On Turnbull’s hypocrisy

John Richardson writes: Re. Turnbull govt exemplifies the sordid hypocrisy of Western politicians” (Monday) 

So, “nothing to see here” Malcolm Turnbull reckons that “there can be no ungoverned spaces” because they pose great risks. Onya Malcolm … way to go Malcolm … but risks for who, Malcolm?

What about the “ungoverned spaces” in the British Virgin Islands? Or the US state of Delaware? Or the Cayman Islands? And what’s the value of your lectures about the importance of the rule of law when your flaky ministerial colleagues treat the judiciary with contempt? What a hypocrite you are, Malcolm.

On Daesh’s expulsion from Mosul

Michael Kane writes: Re. “After Islamic State is run out of Mosul, what then?” (Wednesday June 21) 

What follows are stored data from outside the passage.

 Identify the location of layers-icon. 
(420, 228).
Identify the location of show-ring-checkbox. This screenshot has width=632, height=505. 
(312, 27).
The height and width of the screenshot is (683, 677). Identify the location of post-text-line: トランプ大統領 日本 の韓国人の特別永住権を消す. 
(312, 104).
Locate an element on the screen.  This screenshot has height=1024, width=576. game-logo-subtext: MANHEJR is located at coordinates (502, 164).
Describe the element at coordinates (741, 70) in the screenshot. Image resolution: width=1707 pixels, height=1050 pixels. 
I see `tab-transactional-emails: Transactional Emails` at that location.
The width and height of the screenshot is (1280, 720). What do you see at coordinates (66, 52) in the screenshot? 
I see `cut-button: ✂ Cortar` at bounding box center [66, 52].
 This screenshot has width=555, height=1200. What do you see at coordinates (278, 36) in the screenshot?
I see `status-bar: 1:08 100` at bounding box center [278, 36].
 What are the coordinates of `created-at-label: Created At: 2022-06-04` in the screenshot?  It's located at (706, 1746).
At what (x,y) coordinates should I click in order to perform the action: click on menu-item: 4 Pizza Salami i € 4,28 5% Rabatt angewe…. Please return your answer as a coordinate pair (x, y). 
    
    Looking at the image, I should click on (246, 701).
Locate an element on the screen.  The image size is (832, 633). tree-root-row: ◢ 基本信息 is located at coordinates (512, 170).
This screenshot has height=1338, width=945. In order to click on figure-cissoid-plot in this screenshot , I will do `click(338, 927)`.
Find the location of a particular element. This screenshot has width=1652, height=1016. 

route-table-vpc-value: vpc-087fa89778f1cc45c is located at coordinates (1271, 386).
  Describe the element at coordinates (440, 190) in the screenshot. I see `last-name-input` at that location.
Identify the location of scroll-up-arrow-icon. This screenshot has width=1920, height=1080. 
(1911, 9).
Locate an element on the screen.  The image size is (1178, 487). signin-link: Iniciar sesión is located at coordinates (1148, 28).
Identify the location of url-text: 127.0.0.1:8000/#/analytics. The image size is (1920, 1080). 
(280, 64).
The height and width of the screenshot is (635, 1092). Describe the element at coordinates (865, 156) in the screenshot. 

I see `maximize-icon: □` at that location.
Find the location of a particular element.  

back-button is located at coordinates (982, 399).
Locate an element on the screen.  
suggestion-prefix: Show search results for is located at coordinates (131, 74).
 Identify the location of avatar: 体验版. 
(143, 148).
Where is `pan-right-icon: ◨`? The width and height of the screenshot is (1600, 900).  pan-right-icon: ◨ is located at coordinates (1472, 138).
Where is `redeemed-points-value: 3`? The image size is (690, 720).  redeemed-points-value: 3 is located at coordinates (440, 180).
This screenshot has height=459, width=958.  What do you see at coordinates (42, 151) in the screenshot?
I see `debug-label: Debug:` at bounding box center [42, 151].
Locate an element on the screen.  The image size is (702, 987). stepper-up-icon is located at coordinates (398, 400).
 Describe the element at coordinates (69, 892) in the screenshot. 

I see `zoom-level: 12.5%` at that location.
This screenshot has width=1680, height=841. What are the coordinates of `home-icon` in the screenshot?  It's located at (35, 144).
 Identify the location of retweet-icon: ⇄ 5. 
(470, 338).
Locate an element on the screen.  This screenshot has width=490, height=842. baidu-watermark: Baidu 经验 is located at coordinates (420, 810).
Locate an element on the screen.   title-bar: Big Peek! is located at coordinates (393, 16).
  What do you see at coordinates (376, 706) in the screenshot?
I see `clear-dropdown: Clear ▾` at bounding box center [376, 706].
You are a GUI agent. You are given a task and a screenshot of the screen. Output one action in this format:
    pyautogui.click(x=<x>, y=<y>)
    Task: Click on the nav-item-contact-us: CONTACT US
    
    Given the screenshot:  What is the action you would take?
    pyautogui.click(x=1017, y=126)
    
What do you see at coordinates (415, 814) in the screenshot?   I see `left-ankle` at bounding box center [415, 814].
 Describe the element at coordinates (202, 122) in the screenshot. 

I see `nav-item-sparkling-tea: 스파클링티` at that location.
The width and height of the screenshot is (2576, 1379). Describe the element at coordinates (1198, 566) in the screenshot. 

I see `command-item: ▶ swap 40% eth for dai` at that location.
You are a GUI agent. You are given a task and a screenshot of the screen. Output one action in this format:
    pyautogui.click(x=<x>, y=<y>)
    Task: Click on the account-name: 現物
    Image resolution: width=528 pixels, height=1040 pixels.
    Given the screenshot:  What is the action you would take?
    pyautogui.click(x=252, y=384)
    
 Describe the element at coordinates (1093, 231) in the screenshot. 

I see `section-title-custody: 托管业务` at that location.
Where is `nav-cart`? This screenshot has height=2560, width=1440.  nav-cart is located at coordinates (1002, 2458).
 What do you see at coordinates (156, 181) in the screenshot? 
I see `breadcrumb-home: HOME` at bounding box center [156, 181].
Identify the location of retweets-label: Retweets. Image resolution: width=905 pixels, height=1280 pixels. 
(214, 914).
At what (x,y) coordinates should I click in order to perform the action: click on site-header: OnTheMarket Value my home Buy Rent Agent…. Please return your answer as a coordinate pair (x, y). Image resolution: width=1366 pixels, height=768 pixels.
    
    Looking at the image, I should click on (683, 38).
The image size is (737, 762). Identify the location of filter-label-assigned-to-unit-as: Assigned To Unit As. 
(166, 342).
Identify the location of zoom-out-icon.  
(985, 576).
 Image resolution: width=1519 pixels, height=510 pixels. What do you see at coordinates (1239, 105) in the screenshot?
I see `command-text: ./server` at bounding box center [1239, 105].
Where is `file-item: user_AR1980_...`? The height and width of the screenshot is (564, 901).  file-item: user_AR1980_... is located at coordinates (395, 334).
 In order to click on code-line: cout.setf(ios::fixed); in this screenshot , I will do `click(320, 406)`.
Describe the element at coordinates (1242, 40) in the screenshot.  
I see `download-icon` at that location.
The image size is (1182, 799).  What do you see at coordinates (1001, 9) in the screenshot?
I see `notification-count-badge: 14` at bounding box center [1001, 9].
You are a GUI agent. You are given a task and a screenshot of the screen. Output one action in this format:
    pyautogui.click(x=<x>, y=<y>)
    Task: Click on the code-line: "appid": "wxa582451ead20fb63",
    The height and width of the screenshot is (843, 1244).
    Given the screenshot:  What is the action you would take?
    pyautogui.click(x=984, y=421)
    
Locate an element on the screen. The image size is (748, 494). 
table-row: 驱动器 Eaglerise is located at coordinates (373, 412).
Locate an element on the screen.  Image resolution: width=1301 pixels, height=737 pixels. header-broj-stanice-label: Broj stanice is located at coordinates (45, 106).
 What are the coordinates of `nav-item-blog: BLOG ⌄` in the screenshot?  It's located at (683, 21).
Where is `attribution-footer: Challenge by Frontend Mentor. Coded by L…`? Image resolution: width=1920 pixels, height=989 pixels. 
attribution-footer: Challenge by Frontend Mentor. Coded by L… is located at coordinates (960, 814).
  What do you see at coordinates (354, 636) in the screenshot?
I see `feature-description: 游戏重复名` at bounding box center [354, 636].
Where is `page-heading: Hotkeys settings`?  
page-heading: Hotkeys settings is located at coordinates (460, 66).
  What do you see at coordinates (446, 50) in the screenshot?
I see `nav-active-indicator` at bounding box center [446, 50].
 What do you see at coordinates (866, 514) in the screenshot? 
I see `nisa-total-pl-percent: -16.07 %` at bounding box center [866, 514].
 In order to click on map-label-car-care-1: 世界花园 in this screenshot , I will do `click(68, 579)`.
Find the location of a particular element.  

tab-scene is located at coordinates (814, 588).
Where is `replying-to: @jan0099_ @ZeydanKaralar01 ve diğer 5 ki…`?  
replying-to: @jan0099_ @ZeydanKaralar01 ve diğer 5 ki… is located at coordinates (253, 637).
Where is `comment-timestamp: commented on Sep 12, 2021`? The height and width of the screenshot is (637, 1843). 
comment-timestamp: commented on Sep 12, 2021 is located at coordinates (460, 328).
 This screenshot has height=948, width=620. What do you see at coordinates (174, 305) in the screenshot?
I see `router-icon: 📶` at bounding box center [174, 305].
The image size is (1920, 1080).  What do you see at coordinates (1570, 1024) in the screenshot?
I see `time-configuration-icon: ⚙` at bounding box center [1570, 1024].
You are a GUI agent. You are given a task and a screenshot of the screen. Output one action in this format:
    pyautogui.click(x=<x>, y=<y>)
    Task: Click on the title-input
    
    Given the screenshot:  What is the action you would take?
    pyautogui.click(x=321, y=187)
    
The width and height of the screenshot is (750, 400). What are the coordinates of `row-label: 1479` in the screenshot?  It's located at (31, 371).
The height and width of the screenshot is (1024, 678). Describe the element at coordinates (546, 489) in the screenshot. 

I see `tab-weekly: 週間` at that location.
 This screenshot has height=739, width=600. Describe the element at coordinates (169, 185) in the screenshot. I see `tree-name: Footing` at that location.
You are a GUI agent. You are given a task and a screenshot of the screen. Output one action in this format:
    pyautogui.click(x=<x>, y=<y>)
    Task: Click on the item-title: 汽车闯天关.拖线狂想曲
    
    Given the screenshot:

One suspects 95 % of Australians have no idea why we are still fighting in Iraq and Syria as one also suspects that many Australians have no idea why we were fighting in the same region in World War 1 (and pretty much every time we have been there in-between). Suffice to say that Australia, as a foreign policy outpost of the UK and then the US, continues to send our armed forces half way round the world to fight in interminable and indiscriminate wars across territories that are historically complex and culturally fraught. An important reason for this is the appalling mess made by the victors at Versailles with their imposition of “nations states” in West Asia (the Middle East if you still believe in the British empire) in the specific interests of the victorious colonial allies. It hasn’t got any better since. The “West” if it still has any coherence cannot fix anything — nor can Russia. Ultimately Egypt, Iran and Turkey as the key and “real” nations states in the region with permanent interest dating back millennia will have to take responsibility for the compound failures of several generations.

Australia should disengage from West Asia. We have no plan and no reason to be there. We have the largest Muslim country in Indonesia immediately to our north together with China and India, the two most populated nations in the world. All our foreign policy energies in its various manifestations should be about our relationship with them, and other Asian states of which we are one, if the legacy to the following generations is going to be positive.